### Exercise passage:
════════════════

New York Times op-ed: I Traded the 12-Step Program for a Dog, by Tyler Watamanuk:
Most nights, my dog River sleeps in my bed. He is a red heeler, although his speckled coat is closer to an auburn-bronze than any shade that could be earnestly called “red.” Before I fall asleep, he jumps onto the comforter and curls up into a furry crescent moon next to me, nuzzling his rust-colored snout into my chest and wedging himself somewhere in between my limbs and heart.
When he rests beside me, I can feel my heartbeat slow down ever so slightly, and a woozy solace unknots my restless brain. For the two years we lived on a noisy Brooklyn street, the harsh sounds of the big city outside my window even seemed to soften. His presence feels more comforting than the slow euphoria of hydrocodone or the dizzying blackout of too many whiskey sodas — feelings I was well acquainted with before I got sober and welcomed this dog into my life.
This calming effect felt unmistakable and tangible, like the feeling of walking barefoot on freshly cut grass. I thought I might be imagining it, so I eventually looked it up: According to Psychology Today, lying next to a dog’s rhythmic breathing can help lull you to sleep and also increase the flow of oxytocin, a hormone associated with affection and happiness. Speaking from experience, I believe both of these things to be true.
I got River when I was about six months sober and still sporadically attending Alcoholics Anonymous meetings. The program, full of kind souls and too-big personalities in equal measure, wasn’t for me. ...

════════════════

### Entries supplied:
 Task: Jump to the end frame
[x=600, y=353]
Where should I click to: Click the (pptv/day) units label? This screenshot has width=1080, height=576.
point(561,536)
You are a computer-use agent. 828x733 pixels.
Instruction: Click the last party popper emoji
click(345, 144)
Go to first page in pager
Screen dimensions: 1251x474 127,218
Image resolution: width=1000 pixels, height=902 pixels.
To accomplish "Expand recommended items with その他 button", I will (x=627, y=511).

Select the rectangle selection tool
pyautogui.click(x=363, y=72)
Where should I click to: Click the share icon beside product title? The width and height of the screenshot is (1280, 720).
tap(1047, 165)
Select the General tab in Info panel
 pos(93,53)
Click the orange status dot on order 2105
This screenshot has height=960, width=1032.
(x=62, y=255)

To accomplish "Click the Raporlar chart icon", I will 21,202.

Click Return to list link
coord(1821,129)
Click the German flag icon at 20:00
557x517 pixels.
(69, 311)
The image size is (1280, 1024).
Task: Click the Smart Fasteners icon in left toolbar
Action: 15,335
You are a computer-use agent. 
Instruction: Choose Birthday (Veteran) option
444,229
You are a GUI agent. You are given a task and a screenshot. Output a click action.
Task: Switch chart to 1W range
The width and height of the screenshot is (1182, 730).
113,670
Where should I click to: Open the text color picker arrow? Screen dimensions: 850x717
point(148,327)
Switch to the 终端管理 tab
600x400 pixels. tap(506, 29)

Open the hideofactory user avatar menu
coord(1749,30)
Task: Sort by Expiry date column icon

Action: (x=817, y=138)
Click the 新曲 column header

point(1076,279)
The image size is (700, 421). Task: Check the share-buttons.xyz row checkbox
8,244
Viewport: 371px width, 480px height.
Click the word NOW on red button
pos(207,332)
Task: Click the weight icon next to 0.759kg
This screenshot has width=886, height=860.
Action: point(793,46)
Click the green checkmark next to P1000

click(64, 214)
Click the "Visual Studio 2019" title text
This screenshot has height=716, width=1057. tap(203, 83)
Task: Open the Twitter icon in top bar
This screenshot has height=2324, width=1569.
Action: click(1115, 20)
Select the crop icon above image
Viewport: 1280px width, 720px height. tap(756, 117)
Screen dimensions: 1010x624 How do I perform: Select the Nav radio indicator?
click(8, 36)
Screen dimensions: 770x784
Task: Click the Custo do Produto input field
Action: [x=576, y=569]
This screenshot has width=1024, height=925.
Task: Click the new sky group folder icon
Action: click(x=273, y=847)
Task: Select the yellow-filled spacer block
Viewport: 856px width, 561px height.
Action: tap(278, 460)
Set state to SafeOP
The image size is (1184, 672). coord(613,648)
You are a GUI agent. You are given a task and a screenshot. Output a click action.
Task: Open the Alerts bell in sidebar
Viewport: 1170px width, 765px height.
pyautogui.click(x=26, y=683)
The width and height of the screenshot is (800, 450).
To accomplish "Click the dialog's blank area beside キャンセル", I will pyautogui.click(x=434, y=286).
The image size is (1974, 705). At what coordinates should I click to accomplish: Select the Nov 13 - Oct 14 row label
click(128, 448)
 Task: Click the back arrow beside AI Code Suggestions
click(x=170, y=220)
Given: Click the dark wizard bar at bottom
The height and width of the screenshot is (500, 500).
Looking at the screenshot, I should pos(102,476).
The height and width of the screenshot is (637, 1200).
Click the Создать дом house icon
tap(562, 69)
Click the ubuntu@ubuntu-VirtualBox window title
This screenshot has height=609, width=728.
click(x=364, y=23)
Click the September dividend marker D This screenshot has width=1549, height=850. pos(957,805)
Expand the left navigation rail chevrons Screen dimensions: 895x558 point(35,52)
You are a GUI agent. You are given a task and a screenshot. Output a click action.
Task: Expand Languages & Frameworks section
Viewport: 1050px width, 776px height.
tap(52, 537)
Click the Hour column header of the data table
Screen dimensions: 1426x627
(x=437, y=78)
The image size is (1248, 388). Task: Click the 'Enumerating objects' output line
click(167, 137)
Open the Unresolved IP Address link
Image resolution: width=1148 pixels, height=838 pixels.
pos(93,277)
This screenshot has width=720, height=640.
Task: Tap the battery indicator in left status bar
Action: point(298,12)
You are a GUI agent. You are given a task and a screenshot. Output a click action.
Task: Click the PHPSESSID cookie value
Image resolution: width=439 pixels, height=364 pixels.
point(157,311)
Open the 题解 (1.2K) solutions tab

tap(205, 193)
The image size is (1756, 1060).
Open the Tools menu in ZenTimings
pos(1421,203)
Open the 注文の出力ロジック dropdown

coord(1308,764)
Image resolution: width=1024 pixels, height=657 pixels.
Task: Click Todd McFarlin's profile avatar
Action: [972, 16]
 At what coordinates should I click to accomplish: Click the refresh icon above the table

════════════════

### Prompt:
Continue the op-ed about getting sober and adopting River from the point where it stops. You can ignore the records for this exercise.

### Answer space:
Quitting drinking made me restless, and a youthful herding dog that required a lot of my attention proved to be an unlikely remedy. (Seeing a therapist helped, too.) River subconsciously took on a new role in my life when I got sober: He gave me the structure that I had long failed to provide myself; he added a routine to my life and forced me to be present during days when I just wanted to float in space. He depends on me to take care of him, and I don’t want to let him down. On our morning and evening walks to the park, the fresh air felt cathartic in my lungs, much like the feeling I got from sitting on folding chairs in those meetings.
My dog has earned his spot in my bed and every ounce of my energy I’ve ever given him. He showed me that I could find a path to sobriety outside of A.A. and the Big Book. The root of my drinking, I believe, was a lifelong feeling of being an outsider — like no one understood or saw me and I was inadequate or insignificant. On the hardest days, he’s been an unmatched comfort to me, providing unrelenting love without hesitation or limit.
Some nights, I lay awake and think about the things I miss about drinking, allowing myself to feel the indescribable sense of loss that comes when an alcoholic gives up booze. However, when those thoughts jostle in my head, I can still feel River sleeping next to me, and I’m just happy that I’m no longer alone.